Mission Planning and Dynamic Re-planning

UAVs, increasingly vital to the success of military operations, operate in a complex and dynamic environment, sometimes in concert with manned aircraft.  An extensible modeling framework for the solution to the dynamic resource management (DRM) problem is demonstrated, where airborne resources must be re-assigned to time-sensitive tasks in response to changes in battlespace conditions.  The DRM problem is characterized by diverse tasks with time windows, heterogeneous resources with fuel- and payload-capacity limitations, and multiple competing objectives.  An integer linear programming (ILP) formulation for this problem is provided.  Although motivated by airborne military operations, the general modeling framework is applicable to a wide array of settings, such as disaster relief operations.  Additionally, land- or water-based operations may be modeled within this framework, as well as any combination of manned and unmanned vehicles.  This research was sponsored by AFOSR and ONR.

An “intelligent” branch-and-bound solution approach for the problem of dynamically re-routing UAVs in response to pop-up threats was proposed in a recent paper.  This approach solves the dynamic resource management problem in a timely fashion, a critical feature because in-flight assets must be quickly re-tasked to respond to the changing environment.  This procedure features three key components: (1) a technique for reducing the solution space, (2) support for branching on multiple decision variables simultaneously, and (3) the incorporation of additional valid cuts to strengthen the minimal network constraints of the underlying mixed integer linear programming model.  In this model, decision variable xtvij = 1 if UAV v is assigned to travel along a path connecting targets i and j, arriving at j at some discrete time t.  The solution approach leverages this decision variable definition by generating UAV routes that start from each UAVs current location.  Thus, the choice of a branching variable is based on a candidate set of next-destination nodes.

The procedure begins with a solution space reduction technique that limits the number of candidate arcs for each UAV in the updated mission plans.  An example of the solution space reduction approach is shown in Figure 1a, where a pop-up target (node 7) appears at time 3.  Bracketed numbers above each node represent the allowable time windows, while numbers below nodes represent the time at which the UAV was initially assigned to begin service at that node.  The reduced solution space is represented in Figure 1b, where node j is shown as a dark square if j is a candidate destination. Node 5 is not included in this set because it lies outside of the shaded area formed by overlapping circles of a variable size.  Note that, although node 6 lies within the shaded area, its time window does not intersect the windows for nodes 1 and 2.

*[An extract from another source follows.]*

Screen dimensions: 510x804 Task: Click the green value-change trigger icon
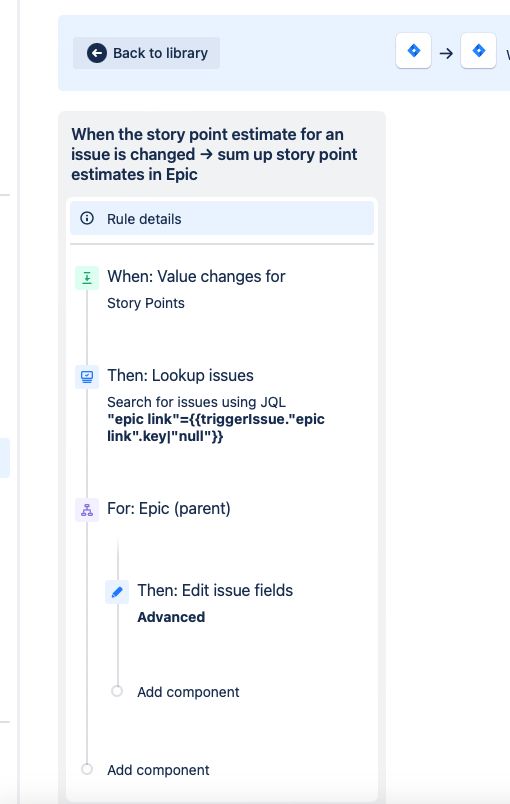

Initial assigned route for the UAV. Tasks 4–6 were initially assigned to other UAVs.

Figure 1a: Initial assigned route for the UAV. Tasks 4–6 were initially assigned to other UAVs.

The UAV’s candidate targets, shown as square nodes, were determined by the solution space reduction approach.

Figure 1b: The UAV’s candidate targets, shown as square nodes, were determined by the solution space reduction approach.

Thus, the proposed solution space reduction approach takes into account the spatiotemporal aspects of the initial mission plan by including tasks that are “near” the initial route and also have time windows that overlap the time windows of the nodes contained in the initial route.  It should be noted that for circles of a small radius, the UAV may visit only initially-assigned targets and pop-ups; as the radius increases, additional targets become eligible for assignment. Our solution approach dynamically varies the size of these circles.

Next, with a tightened solution space, the intelligent branch-and-bound procedure commences by solving the LP relaxation of the modified problem.  The LP relaxation will likely result in many fractional arcs that would call for portions of each UAV to be split across numerous arcs (or possibly along the same arc at different times).  Our approach uses a guided tree search to build each UAV’s path forward through the network, starting at the UAV’s initial location and terminating at a base node prior to exhausting its fuel supply.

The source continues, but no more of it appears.